We aimed to identify an efficient diagnostic system, we aimed to evaluate utility of a series of functional assays for the identification of pertinent functional abnormalities in mitochondrial function in ARS2 defects.
Methods:
Method: We evaluated a series of 34 fibroblast cell lines with bi-allelic variants in an ARS2 gene by respiratory chain enzyme assay, blue native PAGE with in-gel enzyme activity staining, and complex I analysis, all existing clinical assays. In addition, we analyzed by specific western blot the amount of ARS2 protein.
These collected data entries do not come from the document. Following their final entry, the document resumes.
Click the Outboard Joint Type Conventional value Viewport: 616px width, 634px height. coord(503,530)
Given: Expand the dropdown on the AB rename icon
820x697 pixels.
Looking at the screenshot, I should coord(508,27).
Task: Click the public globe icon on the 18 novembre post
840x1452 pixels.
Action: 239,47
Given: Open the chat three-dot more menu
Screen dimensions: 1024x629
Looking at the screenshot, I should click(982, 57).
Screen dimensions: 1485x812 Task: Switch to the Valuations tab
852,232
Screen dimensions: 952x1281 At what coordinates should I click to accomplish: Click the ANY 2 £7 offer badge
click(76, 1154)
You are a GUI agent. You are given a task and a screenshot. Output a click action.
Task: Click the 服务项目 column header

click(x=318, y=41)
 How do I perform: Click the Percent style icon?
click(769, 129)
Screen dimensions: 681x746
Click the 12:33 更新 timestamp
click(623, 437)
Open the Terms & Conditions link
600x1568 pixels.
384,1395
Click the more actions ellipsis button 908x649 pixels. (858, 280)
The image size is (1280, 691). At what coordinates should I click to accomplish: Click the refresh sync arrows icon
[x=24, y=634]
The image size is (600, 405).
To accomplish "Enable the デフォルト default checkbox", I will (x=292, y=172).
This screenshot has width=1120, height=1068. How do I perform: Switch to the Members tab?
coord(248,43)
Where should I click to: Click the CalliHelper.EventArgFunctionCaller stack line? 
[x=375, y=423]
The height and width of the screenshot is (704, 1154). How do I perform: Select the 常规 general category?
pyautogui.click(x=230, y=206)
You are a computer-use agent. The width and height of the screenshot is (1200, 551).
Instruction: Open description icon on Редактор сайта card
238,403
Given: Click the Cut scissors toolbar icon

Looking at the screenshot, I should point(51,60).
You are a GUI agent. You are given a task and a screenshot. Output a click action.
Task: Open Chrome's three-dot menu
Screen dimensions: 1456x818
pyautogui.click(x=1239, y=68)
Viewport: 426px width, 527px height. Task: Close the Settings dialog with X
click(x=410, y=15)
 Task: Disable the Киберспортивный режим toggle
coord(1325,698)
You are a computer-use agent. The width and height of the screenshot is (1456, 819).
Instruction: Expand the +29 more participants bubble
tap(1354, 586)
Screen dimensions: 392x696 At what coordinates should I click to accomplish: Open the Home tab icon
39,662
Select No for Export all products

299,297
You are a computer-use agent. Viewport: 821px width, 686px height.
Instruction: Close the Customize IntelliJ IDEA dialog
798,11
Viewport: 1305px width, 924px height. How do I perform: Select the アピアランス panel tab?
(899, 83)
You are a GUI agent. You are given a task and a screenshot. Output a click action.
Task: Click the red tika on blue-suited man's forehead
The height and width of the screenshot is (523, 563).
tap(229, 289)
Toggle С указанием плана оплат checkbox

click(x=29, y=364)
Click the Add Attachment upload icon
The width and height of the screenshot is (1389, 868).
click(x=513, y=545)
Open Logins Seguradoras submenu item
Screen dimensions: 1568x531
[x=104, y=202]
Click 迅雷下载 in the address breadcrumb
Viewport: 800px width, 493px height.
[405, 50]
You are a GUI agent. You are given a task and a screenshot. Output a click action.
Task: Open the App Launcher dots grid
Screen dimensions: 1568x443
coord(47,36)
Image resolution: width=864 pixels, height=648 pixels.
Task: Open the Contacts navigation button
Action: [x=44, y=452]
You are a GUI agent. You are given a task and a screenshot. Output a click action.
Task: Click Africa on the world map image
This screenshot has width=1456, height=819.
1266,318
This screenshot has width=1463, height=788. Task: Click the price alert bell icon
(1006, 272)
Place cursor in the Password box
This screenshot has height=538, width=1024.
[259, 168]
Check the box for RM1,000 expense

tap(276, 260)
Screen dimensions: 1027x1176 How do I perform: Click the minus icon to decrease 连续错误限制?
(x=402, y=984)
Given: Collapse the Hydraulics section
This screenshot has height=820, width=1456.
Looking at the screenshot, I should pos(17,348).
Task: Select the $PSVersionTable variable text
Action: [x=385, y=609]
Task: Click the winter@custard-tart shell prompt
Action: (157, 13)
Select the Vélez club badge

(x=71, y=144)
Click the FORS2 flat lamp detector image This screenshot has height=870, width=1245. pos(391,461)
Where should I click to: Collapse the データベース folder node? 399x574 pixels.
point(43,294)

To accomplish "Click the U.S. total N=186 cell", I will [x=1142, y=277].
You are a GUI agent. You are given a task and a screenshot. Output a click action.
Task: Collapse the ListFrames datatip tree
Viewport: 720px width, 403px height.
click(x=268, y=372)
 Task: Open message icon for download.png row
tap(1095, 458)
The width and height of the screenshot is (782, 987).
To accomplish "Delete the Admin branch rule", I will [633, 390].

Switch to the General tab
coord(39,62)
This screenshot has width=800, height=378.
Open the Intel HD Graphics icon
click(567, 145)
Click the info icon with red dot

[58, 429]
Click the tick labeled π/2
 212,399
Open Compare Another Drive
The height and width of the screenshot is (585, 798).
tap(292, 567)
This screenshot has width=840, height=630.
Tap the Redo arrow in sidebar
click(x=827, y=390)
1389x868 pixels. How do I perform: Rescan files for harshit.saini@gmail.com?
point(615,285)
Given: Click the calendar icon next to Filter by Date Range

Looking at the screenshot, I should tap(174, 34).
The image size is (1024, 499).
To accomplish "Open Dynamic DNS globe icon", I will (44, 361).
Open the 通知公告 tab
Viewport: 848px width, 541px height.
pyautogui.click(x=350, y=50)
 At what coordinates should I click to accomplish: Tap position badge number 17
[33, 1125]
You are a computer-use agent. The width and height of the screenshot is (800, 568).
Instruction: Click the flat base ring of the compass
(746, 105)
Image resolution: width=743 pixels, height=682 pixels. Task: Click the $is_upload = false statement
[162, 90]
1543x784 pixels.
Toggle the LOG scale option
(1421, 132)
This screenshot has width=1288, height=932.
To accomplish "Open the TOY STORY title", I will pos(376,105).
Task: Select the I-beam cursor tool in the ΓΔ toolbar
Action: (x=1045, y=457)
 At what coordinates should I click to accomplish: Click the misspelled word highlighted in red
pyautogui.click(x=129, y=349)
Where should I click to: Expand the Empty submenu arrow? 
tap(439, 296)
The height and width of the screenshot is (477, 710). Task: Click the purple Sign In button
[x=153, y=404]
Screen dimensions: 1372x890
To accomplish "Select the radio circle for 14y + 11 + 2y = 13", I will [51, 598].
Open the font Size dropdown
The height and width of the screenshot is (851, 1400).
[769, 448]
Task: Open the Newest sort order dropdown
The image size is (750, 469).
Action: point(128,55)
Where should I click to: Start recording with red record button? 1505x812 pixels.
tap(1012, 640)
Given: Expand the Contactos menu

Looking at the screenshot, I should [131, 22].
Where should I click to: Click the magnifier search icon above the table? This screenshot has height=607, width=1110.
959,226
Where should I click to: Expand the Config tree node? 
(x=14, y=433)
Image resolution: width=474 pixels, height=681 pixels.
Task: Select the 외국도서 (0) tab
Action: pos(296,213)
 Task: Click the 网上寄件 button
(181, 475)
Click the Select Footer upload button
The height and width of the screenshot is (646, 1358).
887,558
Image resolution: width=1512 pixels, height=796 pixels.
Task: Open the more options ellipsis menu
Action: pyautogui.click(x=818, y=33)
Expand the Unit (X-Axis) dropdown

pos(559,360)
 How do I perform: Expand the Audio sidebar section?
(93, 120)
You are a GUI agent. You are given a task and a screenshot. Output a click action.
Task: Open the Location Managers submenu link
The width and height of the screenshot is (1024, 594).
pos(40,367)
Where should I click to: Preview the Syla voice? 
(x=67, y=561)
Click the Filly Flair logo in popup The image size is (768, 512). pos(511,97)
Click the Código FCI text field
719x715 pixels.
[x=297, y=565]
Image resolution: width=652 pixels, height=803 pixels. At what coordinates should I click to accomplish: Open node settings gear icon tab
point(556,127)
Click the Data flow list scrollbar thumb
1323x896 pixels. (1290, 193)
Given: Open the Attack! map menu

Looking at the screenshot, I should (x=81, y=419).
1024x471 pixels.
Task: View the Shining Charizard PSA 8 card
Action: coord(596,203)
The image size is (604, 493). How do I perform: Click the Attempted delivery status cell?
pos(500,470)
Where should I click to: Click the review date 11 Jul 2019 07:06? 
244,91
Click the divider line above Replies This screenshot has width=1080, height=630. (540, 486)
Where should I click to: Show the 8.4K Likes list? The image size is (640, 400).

We performed label-free mass-spectrometry based whole cell proteomics and analyzed the relative abundance of the ARS2 protein, with 35% abundance of control as a cutoff for protein absence, and the relative abundance of each of the respiratory chain complexes derived by analysis of all its subunits in comparison to a set of normal controls. Proteomics was able to identify 21 of 22 ARS2 proteins.
Results:
Respiratory chain enzyme assays showed a deficiency of either complex I or complex IV in only 15% of cases, all borderline results. An abnormal pattern was shown on blue native PAGE with in-gel activity staining in 21% of cases and on complex I assembly assay in 24% of cases. Combined, an abnormality in any current clinical assays was present in only 45% of cases. A decrease of the ARS2 protein was found by western blot in 63% of cases. Proteomics showed decreased complex I abundance in 32% of cases and complex IV in 24% of cases, but also identified a decreased ARS2 protein abundance in 72% of cases. In total, proteomics showed a diagnostic abnormality in 82% of cases, and when combined with traditional assays, an abnormality was found in 94% of cases. Diagnostic challenges in proteomics were encountered with individual cell lines harboring defects in VARS2, DARS2, and GATCab complex proteins.
Conclusion:
Proteomics as a single assay outperformed all current clinical assays. Using a minimally invasive tissue of skin biopsy derived fibroblasts allowed diagnostic functional abnormalities in the vast majority of cases. The use of untargeted whole cell proteomics also lends itself to additional discovery studies in cases where a mitochondrial defect is excluded.